## Qué hacer
Reproduce estas líneas sin ningún cambio, todas ellas.

## Datos
<<<<
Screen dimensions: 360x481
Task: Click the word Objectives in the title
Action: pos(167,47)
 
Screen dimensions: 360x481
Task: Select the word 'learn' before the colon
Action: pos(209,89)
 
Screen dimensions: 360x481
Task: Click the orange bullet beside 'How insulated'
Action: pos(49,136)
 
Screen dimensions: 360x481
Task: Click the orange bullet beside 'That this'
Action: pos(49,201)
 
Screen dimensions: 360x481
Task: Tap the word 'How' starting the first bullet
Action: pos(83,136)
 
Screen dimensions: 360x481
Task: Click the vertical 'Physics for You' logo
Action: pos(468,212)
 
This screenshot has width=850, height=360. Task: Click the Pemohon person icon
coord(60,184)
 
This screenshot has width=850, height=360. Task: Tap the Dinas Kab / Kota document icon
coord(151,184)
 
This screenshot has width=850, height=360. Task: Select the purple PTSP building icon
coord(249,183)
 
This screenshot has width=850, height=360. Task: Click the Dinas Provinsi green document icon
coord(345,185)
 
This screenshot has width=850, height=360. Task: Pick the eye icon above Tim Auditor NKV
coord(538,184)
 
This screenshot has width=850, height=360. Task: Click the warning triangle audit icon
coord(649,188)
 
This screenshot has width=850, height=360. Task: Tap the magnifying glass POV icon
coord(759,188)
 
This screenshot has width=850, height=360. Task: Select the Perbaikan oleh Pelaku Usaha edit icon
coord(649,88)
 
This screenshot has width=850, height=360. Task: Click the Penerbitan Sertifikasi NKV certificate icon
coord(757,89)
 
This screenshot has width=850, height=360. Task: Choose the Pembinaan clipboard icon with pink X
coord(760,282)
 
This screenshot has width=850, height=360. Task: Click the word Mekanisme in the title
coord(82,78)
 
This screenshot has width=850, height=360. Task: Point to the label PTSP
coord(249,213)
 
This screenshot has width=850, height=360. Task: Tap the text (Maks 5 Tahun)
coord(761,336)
>>>>
## Solución
Screen dimensions: 360x481
Task: Click the word Objectives in the title
Action: pos(167,47)
 
Screen dimensions: 360x481
Task: Select the word 'learn' before the colon
Action: pos(209,89)
 
Screen dimensions: 360x481
Task: Click the orange bullet beside 'How insulated'
Action: pos(49,136)
 
Screen dimensions: 360x481
Task: Click the orange bullet beside 'That this'
Action: pos(49,201)
 
Screen dimensions: 360x481
Task: Tap the word 'How' starting the first bullet
Action: pos(83,136)
 
Screen dimensions: 360x481
Task: Click the vertical 'Physics for You' logo
Action: pos(468,212)
 
This screenshot has width=850, height=360. Task: Click the Pemohon person icon
coord(60,184)
 
This screenshot has width=850, height=360. Task: Tap the Dinas Kab / Kota document icon
coord(151,184)
 
This screenshot has width=850, height=360. Task: Select the purple PTSP building icon
coord(249,183)
 
This screenshot has width=850, height=360. Task: Click the Dinas Provinsi green document icon
coord(345,185)
 
This screenshot has width=850, height=360. Task: Pick the eye icon above Tim Auditor NKV
coord(538,184)
 
This screenshot has width=850, height=360. Task: Click the warning triangle audit icon
coord(649,188)
 
This screenshot has width=850, height=360. Task: Tap the magnifying glass POV icon
coord(759,188)
 
This screenshot has width=850, height=360. Task: Select the Perbaikan oleh Pelaku Usaha edit icon
coord(649,88)
 
This screenshot has width=850, height=360. Task: Click the Penerbitan Sertifikasi NKV certificate icon
coord(757,89)
 
This screenshot has width=850, height=360. Task: Choose the Pembinaan clipboard icon with pink X
coord(760,282)
 
This screenshot has width=850, height=360. Task: Click the word Mekanisme in the title
coord(82,78)
 
This screenshot has width=850, height=360. Task: Point to the label PTSP
coord(249,213)
 
This screenshot has width=850, height=360. Task: Tap the text (Maks 5 Tahun)
coord(761,336)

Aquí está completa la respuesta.